8.3.6.5. Batch-Normalization

Many Machine-Learning algorithms require a normalized input. This is particular true for algorithms, which apply (stochastic) gradient descent training, such as neural networks. Normalization means, that data is transformed such that each feature has a mean of 0 and a variance of 1.

For example in the following dataset, mean and standard-deviation of the three features (columns) columns differ strongly. In a neural network, the effect of this difference is that weightadaptations for features with high values are much stronger, than for features with low values.
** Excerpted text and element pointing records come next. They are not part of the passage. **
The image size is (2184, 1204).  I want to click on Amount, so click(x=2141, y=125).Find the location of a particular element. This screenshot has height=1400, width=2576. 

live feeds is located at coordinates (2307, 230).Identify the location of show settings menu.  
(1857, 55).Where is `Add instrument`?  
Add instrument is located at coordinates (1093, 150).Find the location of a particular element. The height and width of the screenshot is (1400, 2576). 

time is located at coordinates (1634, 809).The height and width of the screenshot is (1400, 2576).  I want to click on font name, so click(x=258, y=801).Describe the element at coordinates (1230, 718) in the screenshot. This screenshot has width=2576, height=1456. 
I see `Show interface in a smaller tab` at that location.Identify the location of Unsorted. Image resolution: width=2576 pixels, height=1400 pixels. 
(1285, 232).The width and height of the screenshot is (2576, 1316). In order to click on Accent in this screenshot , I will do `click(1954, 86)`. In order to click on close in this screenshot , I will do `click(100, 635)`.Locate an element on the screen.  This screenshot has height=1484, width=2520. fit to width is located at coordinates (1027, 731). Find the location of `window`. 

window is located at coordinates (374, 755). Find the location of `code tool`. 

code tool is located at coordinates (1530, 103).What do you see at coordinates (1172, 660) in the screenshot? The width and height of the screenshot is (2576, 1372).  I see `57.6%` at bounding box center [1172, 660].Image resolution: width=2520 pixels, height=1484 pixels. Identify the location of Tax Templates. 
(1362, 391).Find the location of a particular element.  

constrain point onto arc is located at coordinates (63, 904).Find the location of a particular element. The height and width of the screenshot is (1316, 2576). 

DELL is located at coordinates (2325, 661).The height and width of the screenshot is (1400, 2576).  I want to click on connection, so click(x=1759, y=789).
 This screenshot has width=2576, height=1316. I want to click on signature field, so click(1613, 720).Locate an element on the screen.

rawdata=np.array([[18,0.01,17000],
                  [37,0.003,87000],
                  [40,0.02,90000],
                  [52,0.0001,120000],
                  [25,0.07,42000],
                  [31,0.008,46000],
                 ])
print(rawdata)
[[    18.        0.01  17000.  ]
 [    37.        0.    87000.  ]
 [    40.        0.02  90000.  ]
 [    52.        0.   120000.  ]
 [    25.        0.07  42000.  ]
 [    31.        0.01  46000.  ]]

For normalization, first the mean and the standard-variation is calculated for each feature. Then from each value \(x_{i,j}\) in the datamatrix, the column-mean \(mean_j\) is subtracted and the result is divided by the column-standard-deviation \(std_j\):

\[ x'_{i,j}=\frac{x_{i,j}-mean_j}{std_j} \]
featmean=rawdata.mean(axis=0)
featstd=rawdata.std(axis=0)
print("mean values of columns:\n",featmean)
print("standard-deviations of columns:\n",featstd)
mean values of columns:
 [   33.83     0.02 67000.  ]
standard-deviations of columns:
 [   10.92     0.02 34890.3 ]
normalizeddata=(rawdata-featmean)/featstd
print("Normalized data:\n",normalizeddata)
Normalized data:
 [[-1.45 -0.36 -1.43]
 [ 0.29 -0.65  0.57]
 [ 0.56  0.06  0.66]
 [ 1.66 -0.77  1.52]
 [-0.81  2.16 -0.72]
 [-0.26 -0.44 -0.6 ]]
print("Mean of normalized data:\n",normalizeddata.mean(axis=0))
print("Standard-deviation of normalized data:\n",normalizeddata.std(axis=0))
Mean of normalized data:
 [-0.  0. -0.]
Standard-deviation of normalized data:
 [1. 1. 1.]

Batch-Normalization, means

  1. that training-data is normalized for each batch individually,

  2. batch-wise normalization is not only performed before feeding data into a neural network, but can be applied at the output of any convolutional layer in the CNN. If it is applied, it is performed at the output of a convolutional layer, before this output is processed by the activation-function.

The benefits of Batch-Normalization is a more stable training-process and a faster convergence.